When you think you've found a circuit in a language model, how do you know if it does what you think it does? Typically, you ablate / resample the activations of the model in order to isolate the circuit. Then you measure if the model can still perform the task you're investigating.

We identify six ways in which ablation experiments often vary.^[1][2]

How do these variations change the results of experiments that measure circuit faithfulness?

TL;DR

• We study three different circuits from the literature and find that measurements of their faithfulness are highly dependent on details of the experimental methodology. The IOI and Docstring circuits in particular are much less faithful than reported when tested with a more precise methodology.
• The correct circuit for a set of prompts is undefined. The type of ablation you use to isolate the circuit determines the task that you are asking the circuit to perform - and therefore also the optimal circuit.
• This is especially important because previous work in automatic circuit discovery has tested algorithms by their ability to recover these "ground-truth" circuits from the literature - without considering these potential pitfalls and nuances.

Case Studies

We look at three circuits from the mech interp literature to demonstrate that faithfulness metrics are highly sensitive to the details of experimental setup.

Indirect Object Identification Circuit

The IOI circuit is the most well known circuit in a language model. It computes completions to prompts of the form:

"When Mary and John went to the store, John gave a bottle of milk to ____"

The circuit is specified as a graph of important attention heads (nodes) and the interactions between them (edges) as applied to a specific sequence of tokens. The authors report that the circuit explains 87% of the logit difference between the two name tokens. They find this number by passing some inputs to the model and ablating all activations outside of the circuit. Then they measure how much of the logit difference between the correct and incorrect name logits remains.

However, an important detail is that they arrived at this number by ablating the nodes (heads) outside of the circuit, not by ablating the edges (interactions between heads) outside of the circuit. So they don't ablate, for example, the edges from the previous token heads to the name mover heads, even though these are not part of the circuit (effectively including more edges in the circuit). We calculate the logit difference recovered (defined below) when we ablate the edges outside of the circuit instead.

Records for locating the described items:
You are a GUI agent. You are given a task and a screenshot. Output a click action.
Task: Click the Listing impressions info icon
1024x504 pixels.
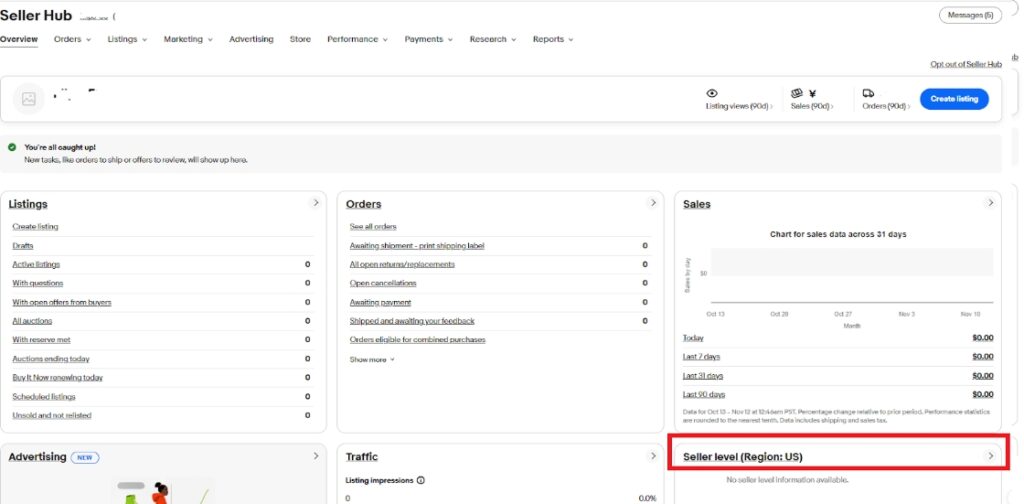pyautogui.click(x=421, y=480)
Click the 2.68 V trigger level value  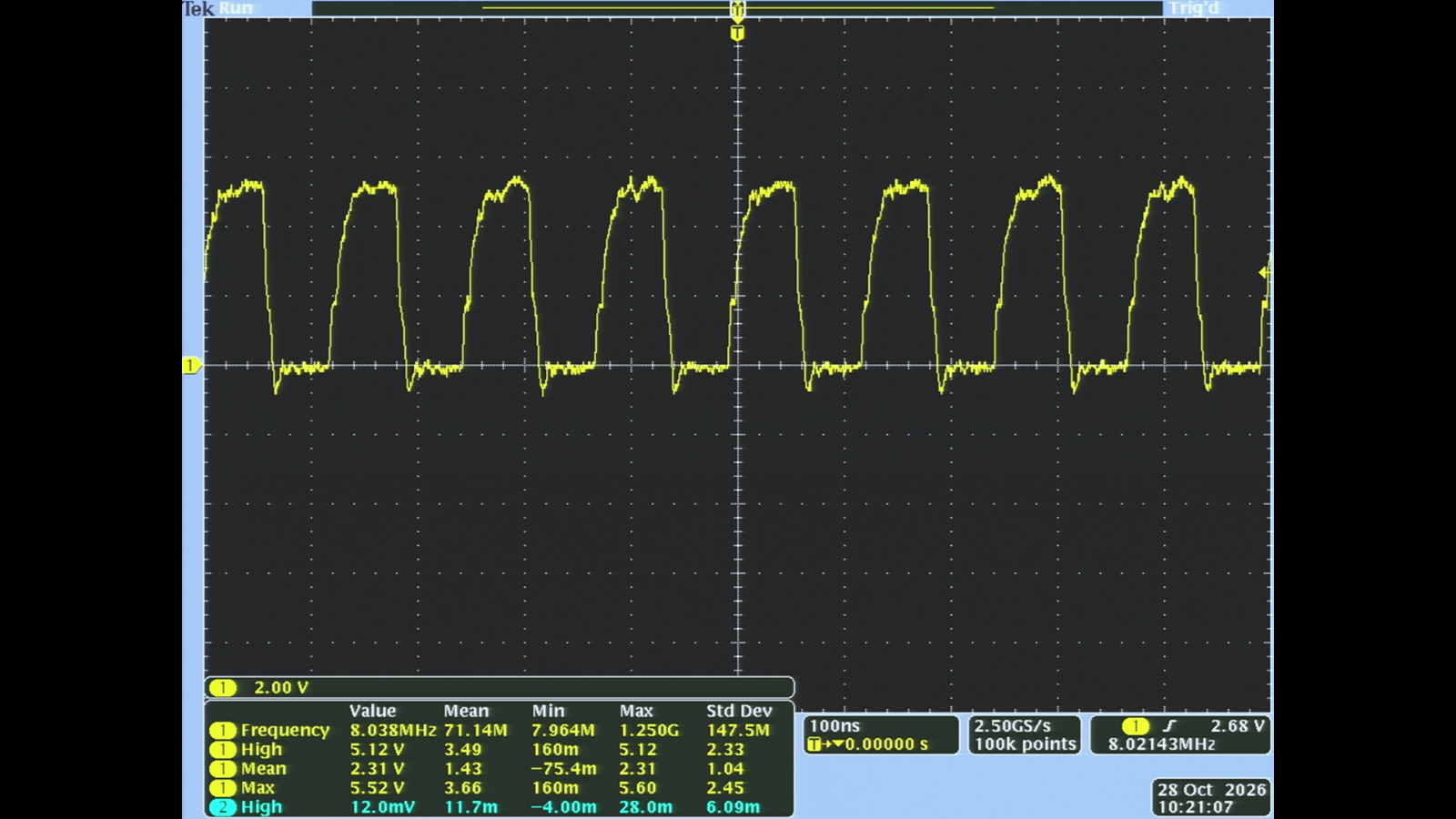pyautogui.click(x=1238, y=726)
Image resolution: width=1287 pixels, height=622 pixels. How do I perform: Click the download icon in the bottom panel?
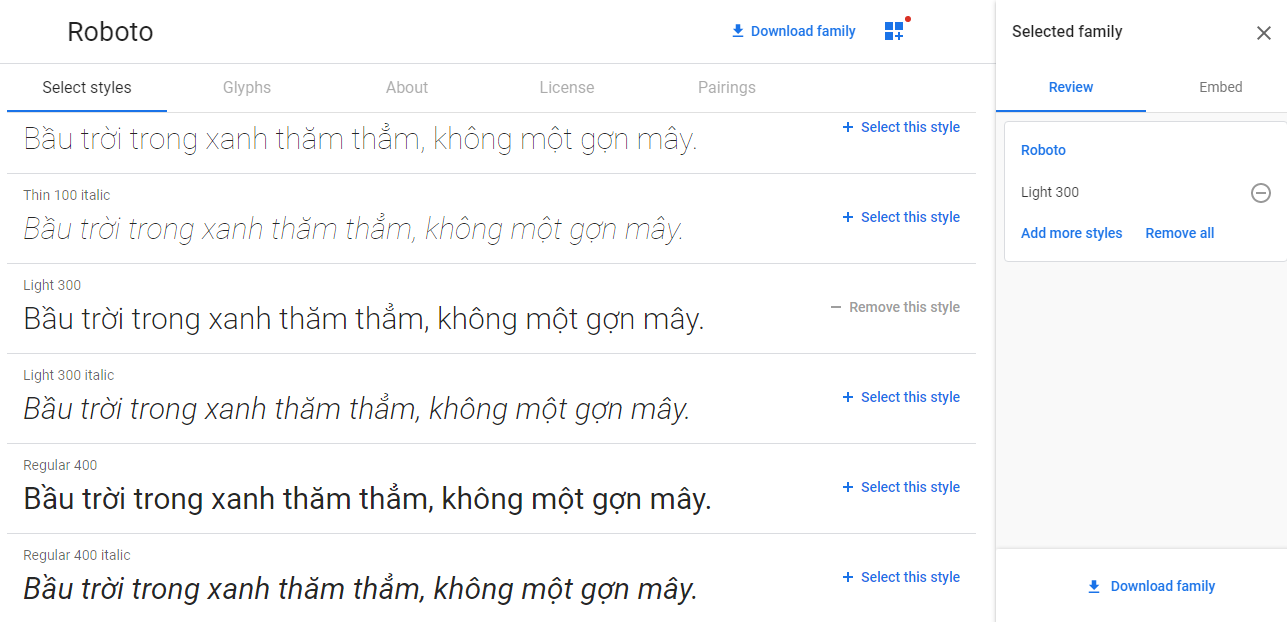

DIRECTIONS FOR THIS TASK: From the text on circuit faithfulness, write out word for word the passage from "The IOI circuit" up to and including "name logits remains.".

EXPECTED ANSWER:
The IOI circuit is the most well known circuit in a language model. It computes completions to prompts of the form:

"When Mary and John went to the store, John gave a bottle of milk to ____"

The circuit is specified as a graph of important attention heads (nodes) and the interactions between them (edges) as applied to a specific sequence of tokens. The authors report that the circuit explains 87% of the logit difference between the two name tokens. They find this number by passing some inputs to the model and ablating all activations outside of the circuit. Then they measure how much of the logit difference between the correct and incorrect name logits remains.